Given instruction.
Copy the lines of data that follow, keeping every character unchanged.

Data on locating visible targets:
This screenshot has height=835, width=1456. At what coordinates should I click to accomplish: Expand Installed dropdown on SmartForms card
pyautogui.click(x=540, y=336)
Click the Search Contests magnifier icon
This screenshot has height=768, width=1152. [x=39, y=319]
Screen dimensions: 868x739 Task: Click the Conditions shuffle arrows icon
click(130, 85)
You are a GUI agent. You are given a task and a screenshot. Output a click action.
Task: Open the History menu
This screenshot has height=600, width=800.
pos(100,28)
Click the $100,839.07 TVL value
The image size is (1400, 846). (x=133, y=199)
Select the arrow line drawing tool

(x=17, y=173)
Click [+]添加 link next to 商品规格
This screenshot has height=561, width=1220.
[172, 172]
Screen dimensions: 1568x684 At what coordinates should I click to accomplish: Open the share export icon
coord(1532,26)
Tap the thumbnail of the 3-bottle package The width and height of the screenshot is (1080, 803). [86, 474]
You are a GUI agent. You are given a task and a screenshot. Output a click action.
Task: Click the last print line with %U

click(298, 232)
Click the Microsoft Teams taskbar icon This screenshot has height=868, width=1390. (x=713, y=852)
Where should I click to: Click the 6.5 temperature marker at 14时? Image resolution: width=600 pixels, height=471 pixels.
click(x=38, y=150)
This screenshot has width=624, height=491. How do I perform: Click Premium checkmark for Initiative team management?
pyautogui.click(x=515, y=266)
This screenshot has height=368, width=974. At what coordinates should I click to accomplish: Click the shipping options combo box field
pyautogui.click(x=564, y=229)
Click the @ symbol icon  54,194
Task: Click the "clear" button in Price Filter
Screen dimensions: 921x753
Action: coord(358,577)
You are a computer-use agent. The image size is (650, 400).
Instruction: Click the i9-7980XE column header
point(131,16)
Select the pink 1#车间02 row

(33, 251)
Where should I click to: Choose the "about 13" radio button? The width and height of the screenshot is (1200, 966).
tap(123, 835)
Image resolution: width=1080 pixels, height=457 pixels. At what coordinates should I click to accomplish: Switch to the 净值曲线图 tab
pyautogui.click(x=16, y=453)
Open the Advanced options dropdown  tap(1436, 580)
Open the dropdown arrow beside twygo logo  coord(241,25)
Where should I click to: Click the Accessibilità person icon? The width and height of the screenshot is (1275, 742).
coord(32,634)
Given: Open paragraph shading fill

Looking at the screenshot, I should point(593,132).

Worked solution.
This screenshot has height=835, width=1456. At what coordinates should I click to accomplish: Expand Installed dropdown on SmartForms card
pyautogui.click(x=540, y=336)
Click the Search Contests magnifier icon
This screenshot has height=768, width=1152. [x=39, y=319]
Screen dimensions: 868x739 Task: Click the Conditions shuffle arrows icon
click(130, 85)
You are a GUI agent. You are given a task and a screenshot. Output a click action.
Task: Open the History menu
This screenshot has height=600, width=800.
pos(100,28)
Click the $100,839.07 TVL value
The image size is (1400, 846). (x=133, y=199)
Select the arrow line drawing tool

(x=17, y=173)
Click [+]添加 link next to 商品规格
This screenshot has height=561, width=1220.
[172, 172]
Screen dimensions: 1568x684 At what coordinates should I click to accomplish: Open the share export icon
coord(1532,26)
Tap the thumbnail of the 3-bottle package The width and height of the screenshot is (1080, 803). [86, 474]
You are a GUI agent. You are given a task and a screenshot. Output a click action.
Task: Click the last print line with %U

click(298, 232)
Click the Microsoft Teams taskbar icon This screenshot has height=868, width=1390. (x=713, y=852)
Where should I click to: Click the 6.5 temperature marker at 14时? Image resolution: width=600 pixels, height=471 pixels.
click(x=38, y=150)
This screenshot has width=624, height=491. How do I perform: Click Premium checkmark for Initiative team management?
pyautogui.click(x=515, y=266)
This screenshot has height=368, width=974. At what coordinates should I click to accomplish: Click the shipping options combo box field
pyautogui.click(x=564, y=229)
Click the @ symbol icon  54,194
Task: Click the "clear" button in Price Filter
Screen dimensions: 921x753
Action: coord(358,577)
You are a computer-use agent. The image size is (650, 400).
Instruction: Click the i9-7980XE column header
point(131,16)
Select the pink 1#车间02 row

(33, 251)
Where should I click to: Choose the "about 13" radio button? The width and height of the screenshot is (1200, 966).
tap(123, 835)
Image resolution: width=1080 pixels, height=457 pixels. At what coordinates should I click to accomplish: Switch to the 净值曲线图 tab
pyautogui.click(x=16, y=453)
Open the Advanced options dropdown  tap(1436, 580)
Open the dropdown arrow beside twygo logo  coord(241,25)
Where should I click to: Click the Accessibilità person icon? The width and height of the screenshot is (1275, 742).
coord(32,634)
Given: Open paragraph shading fill

Looking at the screenshot, I should point(593,132).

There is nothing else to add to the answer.